All three examples of AI bias in healthcare that are discussed in this article show how a bias can be ingrained into an algorithm, either by failing to select the right subjects for a dataset, or by having picked the wrong features for the algorithm to be trained. However, we should be aware there are also many situations where decisions are affected by bias introduced by the clinicians themselves or by the interaction of clinicians with an algorithm.

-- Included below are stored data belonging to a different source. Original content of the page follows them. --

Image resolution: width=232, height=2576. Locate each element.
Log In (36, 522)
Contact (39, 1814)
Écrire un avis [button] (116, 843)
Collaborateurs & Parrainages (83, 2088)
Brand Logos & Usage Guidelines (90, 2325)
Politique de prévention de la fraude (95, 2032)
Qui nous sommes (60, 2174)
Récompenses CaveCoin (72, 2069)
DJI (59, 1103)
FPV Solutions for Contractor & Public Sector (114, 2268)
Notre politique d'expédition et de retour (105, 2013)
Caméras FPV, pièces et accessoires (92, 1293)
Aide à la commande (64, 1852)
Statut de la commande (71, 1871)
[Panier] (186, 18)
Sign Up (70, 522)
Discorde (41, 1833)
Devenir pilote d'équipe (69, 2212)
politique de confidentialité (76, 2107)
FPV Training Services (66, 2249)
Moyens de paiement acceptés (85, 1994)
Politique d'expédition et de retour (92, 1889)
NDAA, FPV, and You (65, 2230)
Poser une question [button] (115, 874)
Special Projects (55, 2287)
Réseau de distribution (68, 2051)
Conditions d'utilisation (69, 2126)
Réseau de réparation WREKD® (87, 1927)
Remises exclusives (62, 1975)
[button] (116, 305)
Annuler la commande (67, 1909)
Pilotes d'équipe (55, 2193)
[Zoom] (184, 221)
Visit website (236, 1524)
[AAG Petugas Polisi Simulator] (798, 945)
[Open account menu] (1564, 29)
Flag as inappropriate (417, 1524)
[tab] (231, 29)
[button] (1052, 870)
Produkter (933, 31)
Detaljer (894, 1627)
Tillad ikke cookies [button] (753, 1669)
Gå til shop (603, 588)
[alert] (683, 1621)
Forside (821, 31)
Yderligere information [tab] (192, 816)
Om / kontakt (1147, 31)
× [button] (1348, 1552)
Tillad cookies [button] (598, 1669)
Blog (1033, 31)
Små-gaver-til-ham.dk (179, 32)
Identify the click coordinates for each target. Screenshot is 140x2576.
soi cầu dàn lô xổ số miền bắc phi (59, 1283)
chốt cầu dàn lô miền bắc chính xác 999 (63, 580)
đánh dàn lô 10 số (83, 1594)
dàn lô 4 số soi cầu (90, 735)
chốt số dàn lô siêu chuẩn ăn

It may be clear that AI bias in healthcare remains a challenge, but with the right data selection and algorithm design, this challenge is not impossible to overcome. While we are at it, we should also very carefully think about what it is we want the algorithm to do. Aren’t we implementing our own way of thinking while AI offers the opportunity to create more objective ways to judge than the human mind can? Can we select the data and train the algorithm in such a way that we actually erase biases human thinking would introduce? The Amazon recruitment algorithm is an interesting example. We say the developers failed because the algorithm copied human behavior, but it shows how we can dream of an algorithm that makes a fairer decision than we do.